Problem set:
1. In the SnowShu documentation text, which case does the SQL spec call for when databases fold identifiers?
2. Carry on the SnowShu documentation text from its final sentence.

Supplied text:
========================================================================
A note on empty strings in relationships: When specifying a relationship, SnowShu will interpret empty strings in the database or schema to inherit from the specified relation under test. For example:

...
 - database: '[hamburger|hotdog]'
   schema: '[socks|shoes]'
   relation: giraffes
   relationships:
     bidirectional:
     - local_attribute: id
       database: ''
       schema: ''
       relation: condiments
       remote_attribute: giraffe_id

This will evaluate to:

hamburger.socks.giraffes will be related to hamburger.socks.condiments
hotdog.socks.giraffes will be related to hotdog.socks.condiments
hamburger.shoes.giraffes will be related to hamburger.shoes.condiments

etc etc.

Case (In)Sensitivity In Relations¶

Important

TLDR; In SnowShu replica files, identifiers are case insensitive unless:

they are mixed case (ie CamelCase)
they contain a space (ie Space Case)
they are specified by a regex string
the global option preserve_case:True is set.

SQL casing is simple, until it is complex. A general interpretation of the spec is that identifiers (such as table names, schema names and column names) should behave in a case-insensitive way; that is to say that USER_TABLE and user_table should both query the same table when written in SQL.

Most databases accomplish this case insensitivity by “folding”, or selecting a case and casting all identifiers to that case. The challenge is that not all databases fold in the same direction. The debate of which way databases should fold is not one we will have here (the spec calls for uppercase, but that is not universally adopted).
========================================================================
Extracted data:
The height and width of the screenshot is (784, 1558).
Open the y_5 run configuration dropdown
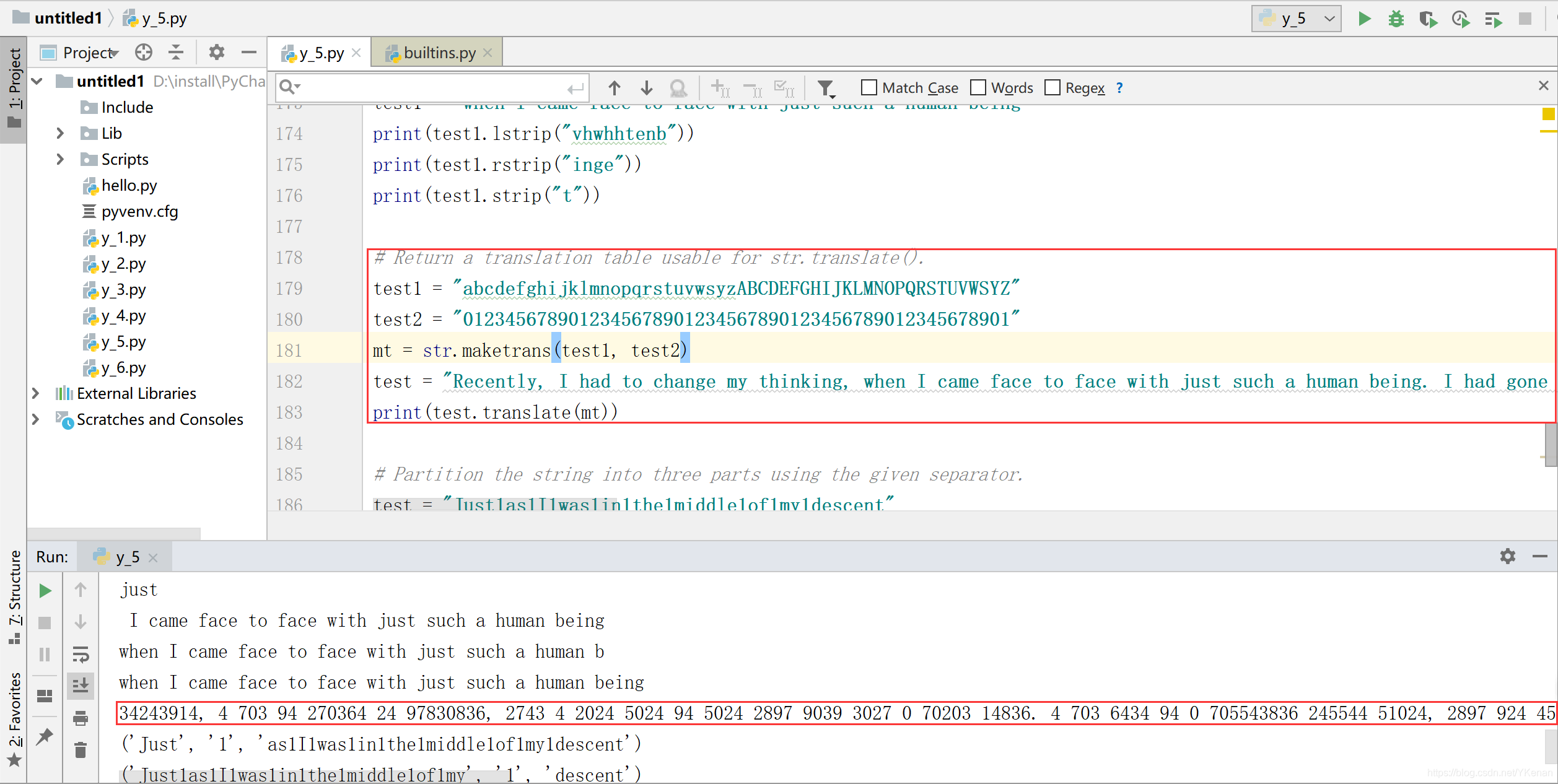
========================================================================
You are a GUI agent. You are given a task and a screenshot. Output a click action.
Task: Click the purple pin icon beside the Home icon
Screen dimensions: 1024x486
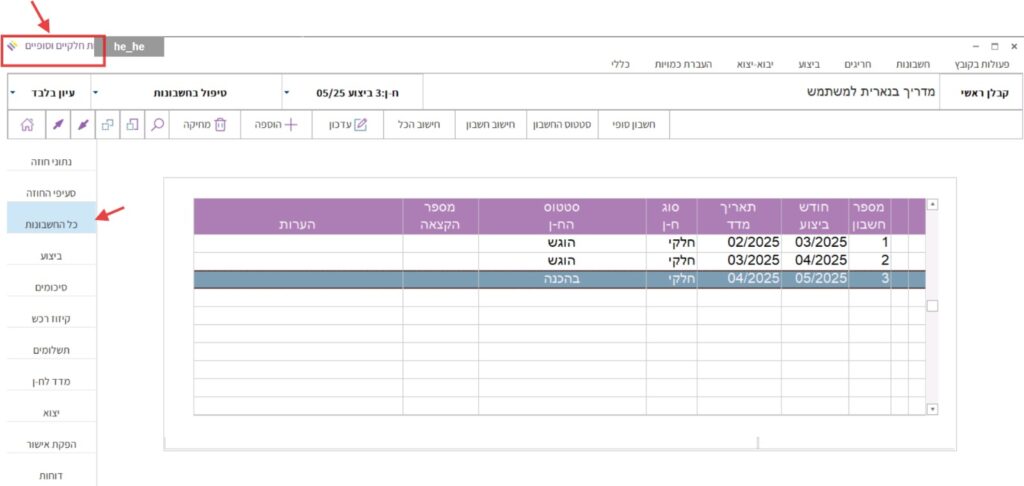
========================================================================
Replies:
1. Uppercase.

2.
SnowShu does the best it can to interpret your “intentions”. If you specify USERS or users, (all one case) it will read that as case insensitive and grab either version in the source database. It will use the native default casing in the target database, so you can continue to write either form in your code without using double quotes.

In situtations where you specified a mixed casing like Users, SnowShu interprets this as intentional and will preserve the case. This means you will need to wrap the identifier in double quotes when querying for it. This is also true for situations where a space is included in the identifier.

Regex strings are interpreted exactly as-is. So if you want a case-insensitive regex string, you need to set that in the regex (ie (?i)).

You can also force the native source case to persist all the way to the target. This is great if your entire source is full of mixed cases and spaces, but is otherwise a generally bad idea. Set this flag in the Overall Source Settings with preserve_case: True.

Warning

It is usually a very bad idea to preserve case. SQL architectures generally depend heavily on the case-insensitive nature of the language, and breaking this means every single indentifier will likely need to be quoted in code and queries.